_Textauszug_.
===============
Ich frage mich, wo die Spendenbereitschaft bleibt, wenn es um lebendige Kirchen, beispielsweise in Indien, Pakistan, Ägypten, Chile, Tansania und Nigeria geht, die aus Hass niedergebrannt werden, weil dort lebendiger Glaube verkündigt und gelebt wird. Ist uns Christen der Erhalt von Kunst tatsächlich wichtiger, als die Unterstützung derer, für die der Glaube mehr ist, als ein gewohntes Gedankenkonstrukt und deren Glaube im Alltag nicht die Rolle eines Rituals spielt, sondern ihn überhaupt erträglich werden lässt? Warum sind wir nicht berührt davon, wenn Christen außerhalb Europas leiden? Stellen Sie sich vor, wie viele Kirchen in den oben genannten Ländern mit den Abermillionen an Euro wieder errichtet werden könnten, die gerade für Notre-Dame gesammelt werden. Ganz deutlich wird: Das Geld ist da, das Herz nicht. Ich bin sicher: Es ist sogar das Geld für Notre-Dame und die architektonisch überhaupt nicht interessanten, aber von pulsierendem Leben erfüllten Kirchen in der Ländern außerhalb Europas da.


Was mich nicht nur wundert, sondern traurig macht, ist die Beobachtung, die man machen kann, wenn man sich anschaut, wie manche Christen in den sozialen Medien auf das Feuer in Paris reagieren. Sie spekulieren über eine mögliche geistliche Bedeutung. Im Internet ist nachzulesen, wie von mancher Seite vermutet wird, dass der Brand in Paris ein Zeichen Gottes sei. Das Feuer soll ein Aufruf dazu sein, sich daran zu erinnern, wofür solche fantastischen Gebäude eigentlich gebaut wurden und zugleich ein Aufruf zum Gebet und zur Umkehr zu Gott. Wirklich?

Glauben wir denn tatsächlich an einen zündelnden Gott, der durch den Brand in Paris ein Zeichen setzen möchte, das realistisch gesehen von 99% der Menschen überhaupt nicht verstanden wird? Sind wir so abgestumpft, dass uns ein Blick in die aktuellen Nachrichten nicht bedeutend genug, nicht Zeichen und Aufruf genug sind?


Ich kann nur hoffen, dass die Betroffenheit über den Brand von Notre-Dame in eine Diskussion darüber mündet, was uns Europäern eigentlich wichtig und was für uns erhaltens- und unterstützenswert ist. Vielleicht gelingt uns sogar der eingangs erwähnte Brückenschlag von einer zerstörten Kirch hin zu dem, wofür sie eigentlich steht - aber das würde mich wundern.
===============
_Gespeicherte Daten_.
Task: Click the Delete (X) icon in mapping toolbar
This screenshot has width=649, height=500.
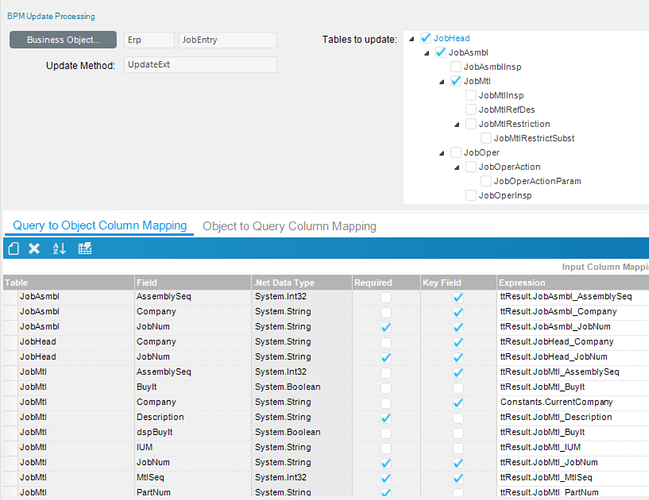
===============
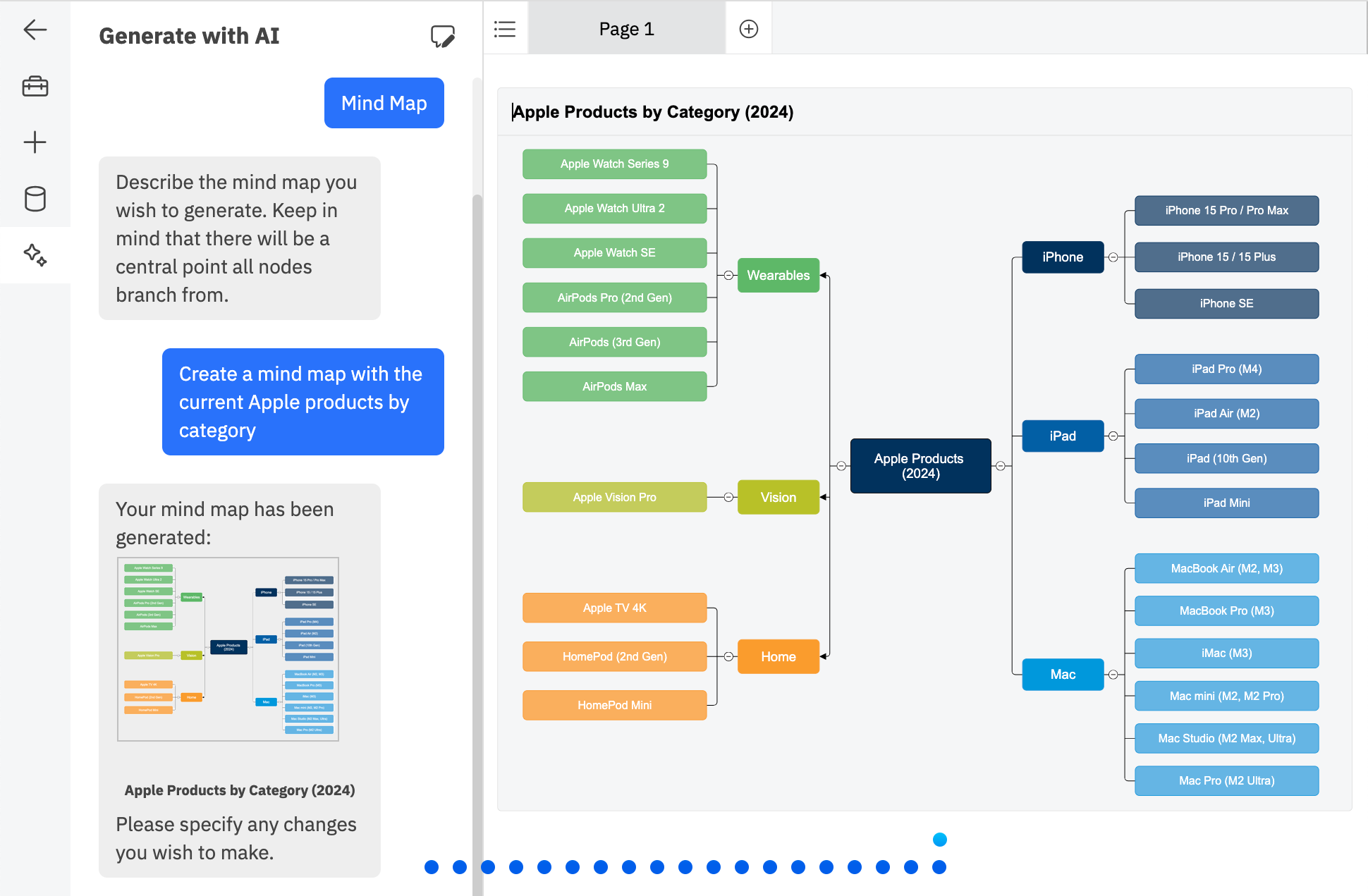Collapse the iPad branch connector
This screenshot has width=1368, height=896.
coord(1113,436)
===============
_Aufgabe 1_. Übernehmen Sie aus dem Textauszug wortgetreu den Abschnitt von „Was mich nicht“ bis einschließlich „Aufruf genug sind?“.
_Aufgabe 2_. Erklären Sie in ein bis drei Sätzen, weshalb Kirchen in Ländern wie Indien, Pakistan oder Nigeria laut dem Textauszug niedergebrannt werden.

_Richtige Antwort 1_.
Was mich nicht nur wundert, sondern traurig macht, ist die Beobachtung, die man machen kann, wenn man sich anschaut, wie manche Christen in den sozialen Medien auf das Feuer in Paris reagieren. Sie spekulieren über eine mögliche geistliche Bedeutung. Im Internet ist nachzulesen, wie von mancher Seite vermutet wird, dass der Brand in Paris ein Zeichen Gottes sei. Das Feuer soll ein Aufruf dazu sein, sich daran zu erinnern, wofür solche fantastischen Gebäude eigentlich gebaut wurden und zugleich ein Aufruf zum Gebet und zur Umkehr zu Gott. Wirklich?

Glauben wir denn tatsächlich an einen zündelnden Gott, der durch den Brand in Paris ein Zeichen setzen möchte, das realistisch gesehen von 99% der Menschen überhaupt nicht verstanden wird? Sind wir so abgestumpft, dass uns ein Blick in die aktuellen Nachrichten nicht bedeutend genug, nicht Zeichen und Aufruf genug sind?

_Richtige Antwort 2_. Laut dem Textauszug werden diese Kirchen aus Hass niedergebrannt. Der Grund dafür ist, dass dort lebendiger Glaube verkündigt und gelebt wird.